Uncertain Terms (Savannah Martin Mysteries Book 12)
Page 22
“You’re Ora?” fell out of my mouth.
Audrey’s lips trembled into something that came within throwing range of being a smile. “I was telling them my name. At the hospital, when I was checking in to have the baby.”
Her eyes flickered across the table and back, and she corrected herself. “To have Darcy. And at the last minute, I remembered that Denise had told me not to put my own name on the birth certificate. I’d already started talking. So I changed Audrey to Aura. They spelled it O-R-A, and I didn’t correct them.”
“And you took the last name Sweet and Water Street from Sweetwater?”
She nodded. “Denise said it was to be a closed adoption, so I shouldn’t put my real information anywhere.”

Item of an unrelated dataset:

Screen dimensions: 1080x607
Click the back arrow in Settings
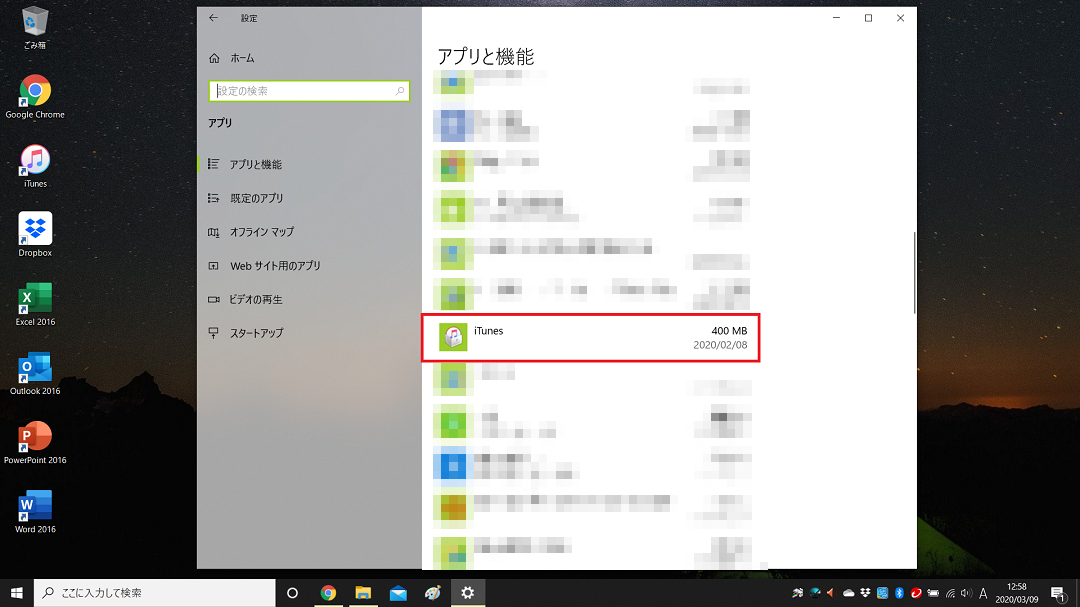tap(213, 17)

Of course she had. I wasn’t even surprised. What she’d really done, of course, was safeguard herself against anyone changing their minds later. Once the baby was adopted, she didn’t want the mother to be able to show up and stake a claim, and maybe be able to back it up. False information on the birth certificate ensured that the mother couldn’t prove it was her baby.
I knew it was wrong, but I thought I might just hate Denise Seaver a little.
“Why didn’t you want me?” Darcy asked from the other side of the table. At the sound of the question, Audrey’s eyes filled with tears.
Mother took her hand and held it. Best friends for more than thirty years. Audrey having had a child out of wedlock before she even knew Mother wasn’t likely to change that.
“You were of age,” Darcy continued, her voice shaking. “You must have had a job. You could have supported us. And women weren’t stoned for being single mothers thirty-four years ago.”
Audrey shook her head. “It wasn’t that. But your father...”
She trailed off, with a glance at the sheriff.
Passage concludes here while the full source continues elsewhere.